SHORT TASK
Reproduce verbatim the stretch of the listing from the line containing "You are a computer-use" through the end of the listing, leaving out the pictures.

----- EXCERPTED RECORDS

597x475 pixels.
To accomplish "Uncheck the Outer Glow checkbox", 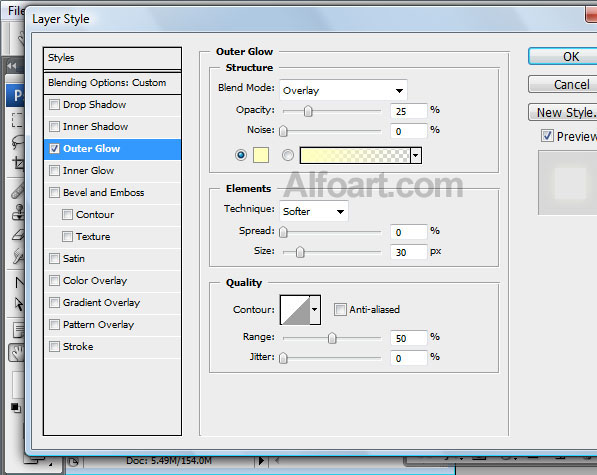I will (54, 148).
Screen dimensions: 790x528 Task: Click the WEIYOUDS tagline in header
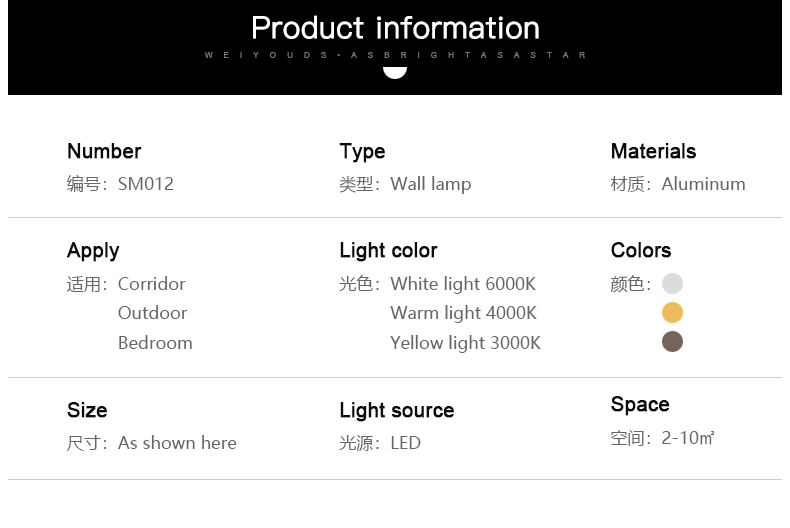[x=396, y=55]
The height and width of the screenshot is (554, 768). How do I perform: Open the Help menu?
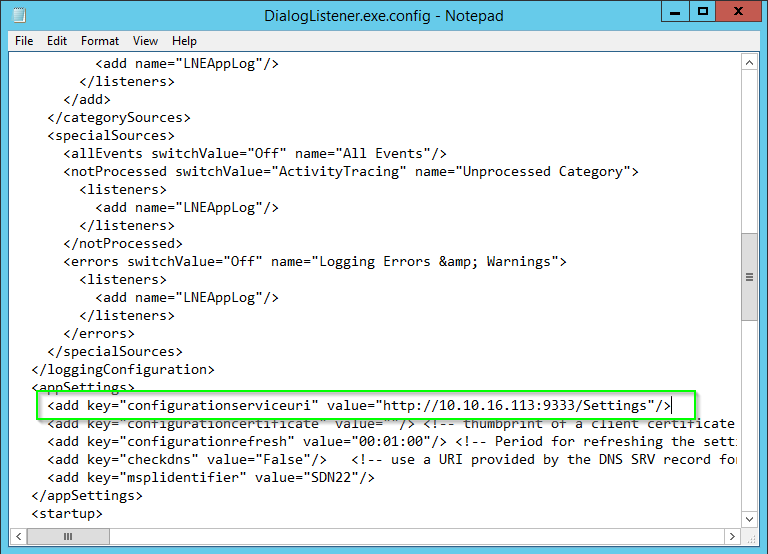184,41
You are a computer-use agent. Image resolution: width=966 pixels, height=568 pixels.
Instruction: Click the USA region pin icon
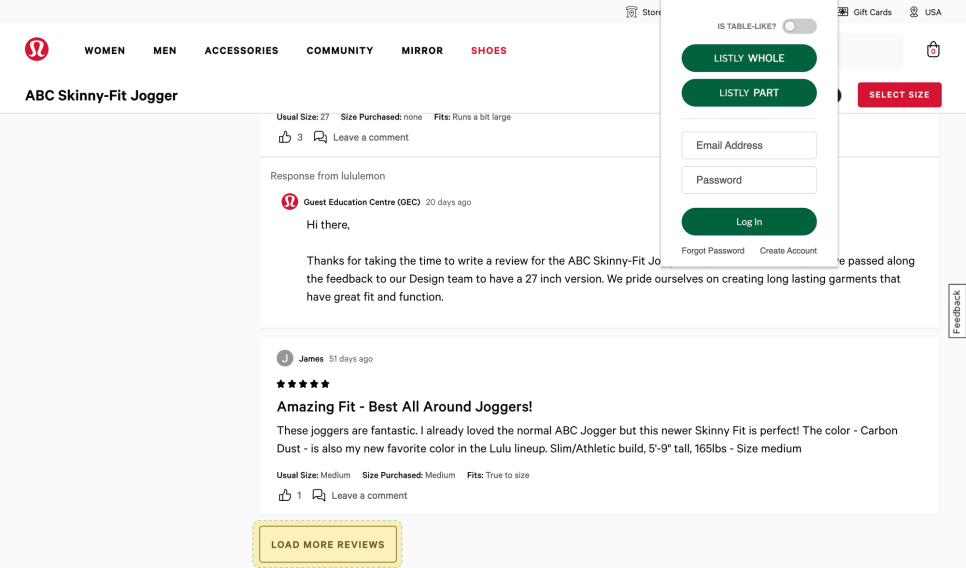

----------

FINISHED ANSWER
You are a computer-use agent. Image resolution: width=966 pixels, height=568 pixels.
Instruction: Click the USA region pin icon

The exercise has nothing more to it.